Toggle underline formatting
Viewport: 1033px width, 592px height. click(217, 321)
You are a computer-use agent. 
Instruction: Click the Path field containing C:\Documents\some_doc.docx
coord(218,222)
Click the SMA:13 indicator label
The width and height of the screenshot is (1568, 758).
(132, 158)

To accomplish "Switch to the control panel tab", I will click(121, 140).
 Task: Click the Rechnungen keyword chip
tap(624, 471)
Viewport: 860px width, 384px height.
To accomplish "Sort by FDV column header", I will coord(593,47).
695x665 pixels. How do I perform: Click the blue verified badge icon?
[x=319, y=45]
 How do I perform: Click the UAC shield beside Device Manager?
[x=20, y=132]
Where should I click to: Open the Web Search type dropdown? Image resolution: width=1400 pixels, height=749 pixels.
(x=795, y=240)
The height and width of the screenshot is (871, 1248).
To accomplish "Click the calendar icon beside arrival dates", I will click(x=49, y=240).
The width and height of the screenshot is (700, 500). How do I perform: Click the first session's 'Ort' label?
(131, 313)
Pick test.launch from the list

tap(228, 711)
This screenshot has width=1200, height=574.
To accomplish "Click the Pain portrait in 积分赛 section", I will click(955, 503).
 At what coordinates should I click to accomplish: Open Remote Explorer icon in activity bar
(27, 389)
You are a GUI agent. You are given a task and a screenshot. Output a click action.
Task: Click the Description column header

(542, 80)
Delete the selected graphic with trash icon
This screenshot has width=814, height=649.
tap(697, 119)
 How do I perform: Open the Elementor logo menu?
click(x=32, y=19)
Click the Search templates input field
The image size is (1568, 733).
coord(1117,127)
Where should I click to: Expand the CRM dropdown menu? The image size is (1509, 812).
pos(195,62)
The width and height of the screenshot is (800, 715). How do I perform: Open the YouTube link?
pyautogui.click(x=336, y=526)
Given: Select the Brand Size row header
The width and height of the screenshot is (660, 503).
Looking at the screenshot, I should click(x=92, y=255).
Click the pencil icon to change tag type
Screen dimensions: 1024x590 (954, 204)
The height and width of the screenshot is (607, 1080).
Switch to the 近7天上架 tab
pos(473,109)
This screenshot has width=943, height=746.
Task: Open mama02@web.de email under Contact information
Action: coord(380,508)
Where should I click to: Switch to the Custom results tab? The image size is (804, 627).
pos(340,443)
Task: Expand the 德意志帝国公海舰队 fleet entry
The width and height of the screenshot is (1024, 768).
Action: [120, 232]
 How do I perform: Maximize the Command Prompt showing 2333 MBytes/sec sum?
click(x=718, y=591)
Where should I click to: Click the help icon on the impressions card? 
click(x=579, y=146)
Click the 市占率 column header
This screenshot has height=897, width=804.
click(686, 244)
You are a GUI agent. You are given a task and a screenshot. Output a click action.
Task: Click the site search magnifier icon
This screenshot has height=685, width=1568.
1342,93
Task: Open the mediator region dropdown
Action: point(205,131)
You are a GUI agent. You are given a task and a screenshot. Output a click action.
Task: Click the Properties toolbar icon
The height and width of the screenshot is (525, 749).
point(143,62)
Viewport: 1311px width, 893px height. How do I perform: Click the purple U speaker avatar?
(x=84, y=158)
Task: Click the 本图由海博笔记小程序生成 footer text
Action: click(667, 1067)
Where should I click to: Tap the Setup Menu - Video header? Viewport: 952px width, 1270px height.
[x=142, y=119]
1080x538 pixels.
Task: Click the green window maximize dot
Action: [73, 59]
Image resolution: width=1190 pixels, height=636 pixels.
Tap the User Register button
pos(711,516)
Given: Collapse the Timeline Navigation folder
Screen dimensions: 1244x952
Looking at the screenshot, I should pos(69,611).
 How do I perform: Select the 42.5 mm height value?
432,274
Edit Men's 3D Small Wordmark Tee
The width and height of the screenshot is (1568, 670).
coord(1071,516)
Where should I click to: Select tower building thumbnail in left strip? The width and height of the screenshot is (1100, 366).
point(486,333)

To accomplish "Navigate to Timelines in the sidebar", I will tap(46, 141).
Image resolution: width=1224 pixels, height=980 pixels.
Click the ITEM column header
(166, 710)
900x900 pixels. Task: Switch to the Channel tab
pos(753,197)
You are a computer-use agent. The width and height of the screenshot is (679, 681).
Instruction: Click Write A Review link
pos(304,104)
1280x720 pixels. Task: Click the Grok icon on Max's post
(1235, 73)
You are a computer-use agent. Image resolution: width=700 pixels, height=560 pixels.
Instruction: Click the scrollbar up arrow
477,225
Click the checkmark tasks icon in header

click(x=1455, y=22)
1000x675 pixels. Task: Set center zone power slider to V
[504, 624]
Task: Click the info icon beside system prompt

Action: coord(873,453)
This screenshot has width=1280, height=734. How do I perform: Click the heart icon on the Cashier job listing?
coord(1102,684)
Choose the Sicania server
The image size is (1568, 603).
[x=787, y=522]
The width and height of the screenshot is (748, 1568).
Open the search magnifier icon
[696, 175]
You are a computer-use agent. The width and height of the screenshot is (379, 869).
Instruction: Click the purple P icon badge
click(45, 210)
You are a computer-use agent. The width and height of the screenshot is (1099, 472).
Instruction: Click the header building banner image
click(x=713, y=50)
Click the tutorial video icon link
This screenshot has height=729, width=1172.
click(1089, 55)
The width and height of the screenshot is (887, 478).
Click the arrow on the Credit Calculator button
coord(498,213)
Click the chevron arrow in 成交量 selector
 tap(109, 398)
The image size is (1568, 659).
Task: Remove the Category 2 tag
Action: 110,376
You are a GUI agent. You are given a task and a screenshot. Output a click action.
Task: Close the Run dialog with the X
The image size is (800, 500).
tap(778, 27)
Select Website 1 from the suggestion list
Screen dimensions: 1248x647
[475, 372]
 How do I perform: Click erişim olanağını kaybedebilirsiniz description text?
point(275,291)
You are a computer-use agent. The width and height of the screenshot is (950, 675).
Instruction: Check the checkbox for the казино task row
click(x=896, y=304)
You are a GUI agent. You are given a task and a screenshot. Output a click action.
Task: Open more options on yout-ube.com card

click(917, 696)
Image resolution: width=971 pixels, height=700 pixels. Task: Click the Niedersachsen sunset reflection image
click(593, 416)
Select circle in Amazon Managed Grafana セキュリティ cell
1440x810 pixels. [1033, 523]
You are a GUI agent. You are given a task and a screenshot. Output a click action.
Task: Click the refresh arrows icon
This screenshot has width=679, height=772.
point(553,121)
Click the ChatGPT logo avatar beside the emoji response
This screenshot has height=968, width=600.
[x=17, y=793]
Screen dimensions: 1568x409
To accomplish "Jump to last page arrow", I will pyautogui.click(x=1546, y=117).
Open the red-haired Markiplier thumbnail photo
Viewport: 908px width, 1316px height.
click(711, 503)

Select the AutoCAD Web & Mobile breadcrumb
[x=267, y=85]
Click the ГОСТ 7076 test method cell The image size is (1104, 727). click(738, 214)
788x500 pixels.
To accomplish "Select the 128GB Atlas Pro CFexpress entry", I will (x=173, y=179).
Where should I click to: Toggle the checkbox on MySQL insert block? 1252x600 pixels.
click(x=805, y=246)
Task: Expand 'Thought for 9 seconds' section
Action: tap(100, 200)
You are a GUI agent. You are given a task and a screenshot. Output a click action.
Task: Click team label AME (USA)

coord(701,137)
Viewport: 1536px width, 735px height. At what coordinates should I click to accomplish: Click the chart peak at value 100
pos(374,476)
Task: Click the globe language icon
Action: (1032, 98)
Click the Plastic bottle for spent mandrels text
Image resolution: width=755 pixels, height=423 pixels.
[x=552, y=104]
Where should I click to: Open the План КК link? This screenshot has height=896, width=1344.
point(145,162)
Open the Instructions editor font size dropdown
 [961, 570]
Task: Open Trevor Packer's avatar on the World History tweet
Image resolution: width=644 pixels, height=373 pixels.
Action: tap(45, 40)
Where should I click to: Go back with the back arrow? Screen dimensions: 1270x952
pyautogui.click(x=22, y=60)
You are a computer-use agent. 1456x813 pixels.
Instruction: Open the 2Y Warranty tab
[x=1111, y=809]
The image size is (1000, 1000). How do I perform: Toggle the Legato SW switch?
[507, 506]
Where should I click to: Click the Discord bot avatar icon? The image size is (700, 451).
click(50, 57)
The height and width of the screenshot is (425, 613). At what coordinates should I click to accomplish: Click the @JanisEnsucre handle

------------------------

= What is being asked =
Your answer should be exactly the lines of the material above, starting at the one that holds "Click the Plastic" and ending with the last.

= Answer box =
Click the Plastic bottle for spent mandrels text
Image resolution: width=755 pixels, height=423 pixels.
[x=552, y=104]
Where should I click to: Open the План КК link? This screenshot has height=896, width=1344.
point(145,162)
Open the Instructions editor font size dropdown
 [961, 570]
Task: Open Trevor Packer's avatar on the World History tweet
Image resolution: width=644 pixels, height=373 pixels.
Action: tap(45, 40)
Where should I click to: Go back with the back arrow? Screen dimensions: 1270x952
pyautogui.click(x=22, y=60)
You are a computer-use agent. 1456x813 pixels.
Instruction: Open the 2Y Warranty tab
[x=1111, y=809]
The image size is (1000, 1000). How do I perform: Toggle the Legato SW switch?
[507, 506]
Where should I click to: Click the Discord bot avatar icon? The image size is (700, 451).
click(50, 57)
The height and width of the screenshot is (425, 613). At what coordinates should I click to accomplish: Click the @JanisEnsucre handle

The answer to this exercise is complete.